Give each entry back by retyping it exactly as written.
(DATA Opens)
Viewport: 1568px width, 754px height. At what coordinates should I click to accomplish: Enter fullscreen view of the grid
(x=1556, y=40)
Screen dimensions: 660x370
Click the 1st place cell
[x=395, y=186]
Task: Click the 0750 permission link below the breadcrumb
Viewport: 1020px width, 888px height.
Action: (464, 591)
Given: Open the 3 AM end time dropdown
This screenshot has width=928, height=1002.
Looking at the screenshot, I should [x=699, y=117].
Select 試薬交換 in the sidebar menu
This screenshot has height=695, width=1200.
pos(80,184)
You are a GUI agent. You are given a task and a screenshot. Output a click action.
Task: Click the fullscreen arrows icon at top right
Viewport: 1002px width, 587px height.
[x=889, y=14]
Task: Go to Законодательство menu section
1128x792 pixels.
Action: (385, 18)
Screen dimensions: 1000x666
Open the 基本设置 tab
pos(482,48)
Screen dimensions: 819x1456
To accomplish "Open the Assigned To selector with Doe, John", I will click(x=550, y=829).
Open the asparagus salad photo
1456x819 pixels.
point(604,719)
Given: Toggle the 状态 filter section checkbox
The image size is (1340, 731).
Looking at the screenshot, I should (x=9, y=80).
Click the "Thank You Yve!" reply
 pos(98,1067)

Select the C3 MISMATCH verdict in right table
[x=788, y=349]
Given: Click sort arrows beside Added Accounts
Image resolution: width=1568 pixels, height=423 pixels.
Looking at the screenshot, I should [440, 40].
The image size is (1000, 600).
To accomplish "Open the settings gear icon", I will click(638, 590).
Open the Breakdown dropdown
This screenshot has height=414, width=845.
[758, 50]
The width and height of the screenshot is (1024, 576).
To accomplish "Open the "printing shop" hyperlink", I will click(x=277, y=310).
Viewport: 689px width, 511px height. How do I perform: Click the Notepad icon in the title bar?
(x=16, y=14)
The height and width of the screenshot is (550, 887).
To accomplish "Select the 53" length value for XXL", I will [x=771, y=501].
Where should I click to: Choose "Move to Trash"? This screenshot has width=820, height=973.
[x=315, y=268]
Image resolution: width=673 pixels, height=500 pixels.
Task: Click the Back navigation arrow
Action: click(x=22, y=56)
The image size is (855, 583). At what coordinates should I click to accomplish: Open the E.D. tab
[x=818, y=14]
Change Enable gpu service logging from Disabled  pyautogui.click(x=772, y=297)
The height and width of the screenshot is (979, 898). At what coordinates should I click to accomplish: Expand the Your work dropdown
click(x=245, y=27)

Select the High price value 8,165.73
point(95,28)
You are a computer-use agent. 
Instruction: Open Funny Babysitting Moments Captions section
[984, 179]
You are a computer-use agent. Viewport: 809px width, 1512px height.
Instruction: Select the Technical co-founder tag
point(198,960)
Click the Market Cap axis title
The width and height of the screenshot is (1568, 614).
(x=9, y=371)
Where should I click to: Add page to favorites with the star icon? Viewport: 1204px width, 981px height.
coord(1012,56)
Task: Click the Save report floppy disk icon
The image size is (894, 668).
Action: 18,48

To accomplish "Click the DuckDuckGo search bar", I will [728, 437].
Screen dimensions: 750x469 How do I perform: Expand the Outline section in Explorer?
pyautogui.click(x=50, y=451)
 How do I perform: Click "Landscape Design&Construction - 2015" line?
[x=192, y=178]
(DATA Closes)
• ANSWER SPACE:
Viewport: 1568px width, 754px height. At what coordinates should I click to accomplish: Enter fullscreen view of the grid
(x=1556, y=40)
Screen dimensions: 660x370
Click the 1st place cell
[x=395, y=186]
Task: Click the 0750 permission link below the breadcrumb
Viewport: 1020px width, 888px height.
Action: (464, 591)
Given: Open the 3 AM end time dropdown
This screenshot has width=928, height=1002.
Looking at the screenshot, I should [x=699, y=117].
Select 試薬交換 in the sidebar menu
This screenshot has height=695, width=1200.
pos(80,184)
You are a GUI agent. You are given a task and a screenshot. Output a click action.
Task: Click the fullscreen arrows icon at top right
Viewport: 1002px width, 587px height.
[x=889, y=14]
Task: Go to Законодательство menu section
1128x792 pixels.
Action: (385, 18)
Screen dimensions: 1000x666
Open the 基本设置 tab
pos(482,48)
Screen dimensions: 819x1456
To accomplish "Open the Assigned To selector with Doe, John", I will click(x=550, y=829).
Open the asparagus salad photo
1456x819 pixels.
point(604,719)
Given: Toggle the 状态 filter section checkbox
The image size is (1340, 731).
Looking at the screenshot, I should (x=9, y=80).
Click the "Thank You Yve!" reply
 pos(98,1067)

Select the C3 MISMATCH verdict in right table
[x=788, y=349]
Given: Click sort arrows beside Added Accounts
Image resolution: width=1568 pixels, height=423 pixels.
Looking at the screenshot, I should [440, 40].
The image size is (1000, 600).
To accomplish "Open the settings gear icon", I will click(638, 590).
Open the Breakdown dropdown
This screenshot has height=414, width=845.
[758, 50]
The width and height of the screenshot is (1024, 576).
To accomplish "Open the "printing shop" hyperlink", I will click(x=277, y=310).
Viewport: 689px width, 511px height. How do I perform: Click the Notepad icon in the title bar?
(x=16, y=14)
The height and width of the screenshot is (550, 887).
To accomplish "Select the 53" length value for XXL", I will [x=771, y=501].
Where should I click to: Choose "Move to Trash"? This screenshot has width=820, height=973.
[x=315, y=268]
Image resolution: width=673 pixels, height=500 pixels.
Task: Click the Back navigation arrow
Action: click(x=22, y=56)
The image size is (855, 583). At what coordinates should I click to accomplish: Open the E.D. tab
[x=818, y=14]
Change Enable gpu service logging from Disabled  pyautogui.click(x=772, y=297)
The height and width of the screenshot is (979, 898). At what coordinates should I click to accomplish: Expand the Your work dropdown
click(x=245, y=27)

Select the High price value 8,165.73
point(95,28)
You are a computer-use agent. 
Instruction: Open Funny Babysitting Moments Captions section
[984, 179]
You are a computer-use agent. Viewport: 809px width, 1512px height.
Instruction: Select the Technical co-founder tag
point(198,960)
Click the Market Cap axis title
The width and height of the screenshot is (1568, 614).
(x=9, y=371)
Where should I click to: Add page to favorites with the star icon? Viewport: 1204px width, 981px height.
coord(1012,56)
Task: Click the Save report floppy disk icon
The image size is (894, 668).
Action: 18,48

To accomplish "Click the DuckDuckGo search bar", I will [728, 437].
Screen dimensions: 750x469 How do I perform: Expand the Outline section in Explorer?
pyautogui.click(x=50, y=451)
 How do I perform: Click "Landscape Design&Construction - 2015" line?
[x=192, y=178]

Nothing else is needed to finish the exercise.